Cloud agents overview
Every organisation gets a set of pre-built specialist agents with sensible defaults — system prompts, models, tool sets, and assigned skills already wired up. You don’t have to design agents from scratch to start using the platform; the cloud agents cover the common engineering tasks out of the box.
This page is the index — what each agent does and when to call which. For configuration details see Configure agents; for testing see Testing agents with chat.
The specialists
Section titled “The specialists”All six are user-facing (visible in the dashboard agent picker and chat) and callable from any surface that talks to the AI API — direct chat, workflow tool nodes, Slack bots, and via the orchestrator’s call_agent.
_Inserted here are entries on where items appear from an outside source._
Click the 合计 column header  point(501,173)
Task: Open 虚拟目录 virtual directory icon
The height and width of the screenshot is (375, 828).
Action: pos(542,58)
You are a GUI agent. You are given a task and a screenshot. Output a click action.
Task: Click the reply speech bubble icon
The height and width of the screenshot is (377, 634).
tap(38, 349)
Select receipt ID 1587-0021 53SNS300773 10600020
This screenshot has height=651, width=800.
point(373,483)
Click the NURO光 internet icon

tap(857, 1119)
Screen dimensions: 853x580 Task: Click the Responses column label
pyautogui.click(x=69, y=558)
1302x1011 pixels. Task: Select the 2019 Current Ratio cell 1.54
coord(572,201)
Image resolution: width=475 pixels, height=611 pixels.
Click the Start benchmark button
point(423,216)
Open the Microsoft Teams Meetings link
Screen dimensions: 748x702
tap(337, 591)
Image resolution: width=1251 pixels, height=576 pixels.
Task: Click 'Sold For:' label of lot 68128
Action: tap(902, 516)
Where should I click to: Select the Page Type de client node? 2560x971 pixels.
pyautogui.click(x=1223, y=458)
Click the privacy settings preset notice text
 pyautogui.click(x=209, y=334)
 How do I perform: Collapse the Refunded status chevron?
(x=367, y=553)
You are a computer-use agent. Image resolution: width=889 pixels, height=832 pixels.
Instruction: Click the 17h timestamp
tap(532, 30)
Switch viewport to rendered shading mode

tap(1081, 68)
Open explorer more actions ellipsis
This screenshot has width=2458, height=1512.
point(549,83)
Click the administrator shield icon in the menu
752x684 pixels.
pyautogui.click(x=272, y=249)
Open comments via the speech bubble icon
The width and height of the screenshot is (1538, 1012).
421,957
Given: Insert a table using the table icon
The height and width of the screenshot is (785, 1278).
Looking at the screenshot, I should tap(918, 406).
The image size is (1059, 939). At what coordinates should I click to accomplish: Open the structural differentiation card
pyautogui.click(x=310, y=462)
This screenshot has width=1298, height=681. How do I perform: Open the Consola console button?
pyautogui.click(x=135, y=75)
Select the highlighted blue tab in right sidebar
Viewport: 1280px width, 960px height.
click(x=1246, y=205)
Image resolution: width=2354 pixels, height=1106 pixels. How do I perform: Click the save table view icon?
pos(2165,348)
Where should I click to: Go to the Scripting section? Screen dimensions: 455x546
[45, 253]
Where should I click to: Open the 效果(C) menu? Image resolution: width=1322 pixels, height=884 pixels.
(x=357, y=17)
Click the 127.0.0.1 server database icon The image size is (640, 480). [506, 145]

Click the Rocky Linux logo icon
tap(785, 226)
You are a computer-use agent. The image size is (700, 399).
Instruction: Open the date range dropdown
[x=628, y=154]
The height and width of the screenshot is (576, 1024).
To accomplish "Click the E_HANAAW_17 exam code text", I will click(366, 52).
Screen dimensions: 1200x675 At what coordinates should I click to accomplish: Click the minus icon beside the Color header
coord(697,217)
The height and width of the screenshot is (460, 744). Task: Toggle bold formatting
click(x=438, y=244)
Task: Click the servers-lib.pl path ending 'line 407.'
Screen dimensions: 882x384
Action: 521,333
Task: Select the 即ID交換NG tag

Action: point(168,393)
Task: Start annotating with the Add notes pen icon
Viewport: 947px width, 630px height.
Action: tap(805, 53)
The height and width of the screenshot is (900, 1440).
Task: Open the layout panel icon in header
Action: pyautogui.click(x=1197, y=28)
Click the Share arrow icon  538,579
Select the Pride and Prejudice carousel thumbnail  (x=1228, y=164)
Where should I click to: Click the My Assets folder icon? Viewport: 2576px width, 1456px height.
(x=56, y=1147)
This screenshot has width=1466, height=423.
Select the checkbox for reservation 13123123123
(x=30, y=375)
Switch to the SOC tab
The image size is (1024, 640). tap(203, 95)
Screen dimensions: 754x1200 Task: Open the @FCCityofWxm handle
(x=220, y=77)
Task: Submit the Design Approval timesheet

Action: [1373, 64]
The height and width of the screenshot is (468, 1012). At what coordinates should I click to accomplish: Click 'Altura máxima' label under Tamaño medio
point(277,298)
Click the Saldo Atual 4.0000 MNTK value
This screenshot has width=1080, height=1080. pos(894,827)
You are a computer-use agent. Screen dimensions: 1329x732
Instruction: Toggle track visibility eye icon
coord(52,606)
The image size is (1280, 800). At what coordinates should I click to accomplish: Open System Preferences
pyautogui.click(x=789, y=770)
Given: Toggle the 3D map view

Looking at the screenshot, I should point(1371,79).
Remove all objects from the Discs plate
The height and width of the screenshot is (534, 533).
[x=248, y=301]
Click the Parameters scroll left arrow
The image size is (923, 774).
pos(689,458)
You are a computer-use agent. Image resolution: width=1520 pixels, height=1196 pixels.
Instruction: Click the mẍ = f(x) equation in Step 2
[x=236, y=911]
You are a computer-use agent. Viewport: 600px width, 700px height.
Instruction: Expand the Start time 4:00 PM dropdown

| Agent | Role | Posture | Model | Best for |
|---|---|---|---|---|
code |
Implementation. Writes code and tests, runs the suite. | Full tool access | Sonnet | Default. Use when changes are needed. |
plan |
Investigation, analysis, design proposals before code. | Read + writes to docs/plans/ |
Sonnet | Architecturally complex changes. Hand off to code afterward. |
security |
Threat modelling, vulnerability assessment, compliance. (Gov variant adds ISM / ES8 / WCAG / Privacy Principles knowledge.) | Read + writes to docs/plans/ |
Opus | Auth changes, data handling, network boundaries, PR-scale security reviews. |
review |
Code review — readability, maintainability, performance, correctness, security, accessibility. Severity-classified with Blocker / Warning / Nit. |
Read + writes to docs/plans/ |
Sonnet | Substantive code reviews and audits. |
debug |
Systematic root-cause analysis. Four-phase methodology — no fixes without root cause first. | Read + writes to docs/plans/ |
Opus | Bugs you can’t reproduce, intermittent failures, production incidents. |
supply-chain |
Third-party dependency risk — CVEs, release age, compromise signals, criticality, always-on pinning audit. See the dedicated page. | Read + (gated) dispatch | Sonnet | Scheduled audits, Dependabot/Renovate PR reviews, ad-hoc CVE queries. |
The non-code agents are deliberately read-only with respect to source files — they produce findings, plans, and reviews; they hand off implementation to code via the handoff protocol. The supply-chain agent additionally has an optional gated dispatch capability for pinning remediation — see its dedicated page.
When to call which
Section titled “When to call which”| You want to | Use |
|---|---|
| Add a feature or fix a bug end-to-end | code |
| Design before you build | plan → hand off to code |
| Review a PR for quality | review |
| Review a PR for security risk specifically | security |
| Root-cause a flaky or intermittent failure | debug |
| Find out if a CVE affects your repo | supply-chain |
| Run a weekly dependency-risk sweep | supply-chain on a scheduled workflow |
| Review every Dependabot / Renovate PR automatically | supply-chain on a webhook workflow |
If you’re unsure, start with code for changes, review for assessments, and supply-chain for anything dependency-related.
How calls reach an agent
Section titled “How calls reach an agent”There are four entry points; they all end up at the same /v1/agents/{agentId}/chat endpoint server-side:
| Entry point | How |
|---|---|
| Direct chat | The dashboard’s chat panel (see Testing), or POST /v1/agents/{id}/chat directly. |
Workflow tool node |
A workflow that needs the agent’s reasoning calls it from a tool node — see Workflows → Get started. |
| Slack bot | Each Slack bot is bound to one agent (usually the orchestrator). The bound agent answers DMs and @mentions and can delegate to specialists. See Slack bots — agents and routing. |
call_agent (delegation) |
One agent invoking another — used by the orchestrator and inside autonomous jobs to delegate to specialists like supply-chain. |
The orchestrator (behind the scenes)
Section titled “The orchestrator (behind the scenes)”You’ll also see quantgov-code-orchestrator / quantcode-orchestrator in API listings — these are dispatch-only routing agents with no direct GitHub or file-writing tools. Their job is to receive a task (typically from Slack), pick the right specialist via call_agent, or launch a real autonomous job via quant_autonomous_start. They’re hidden from the user-facing agent picker because you normally interact with the specialists, not the router.
When you ping a Slack bot, you’re (almost always) hitting the orchestrator, which delegates to the right specialist for you. The behaviour is consistent with calling the specialist directly.
Customising
Section titled “Customising”The pre-built agents are a starting point. Per-org overlays let you adjust an agent’s system prompt, tool allow-list, or skill assignments without forking the agent definition — see Configure agents.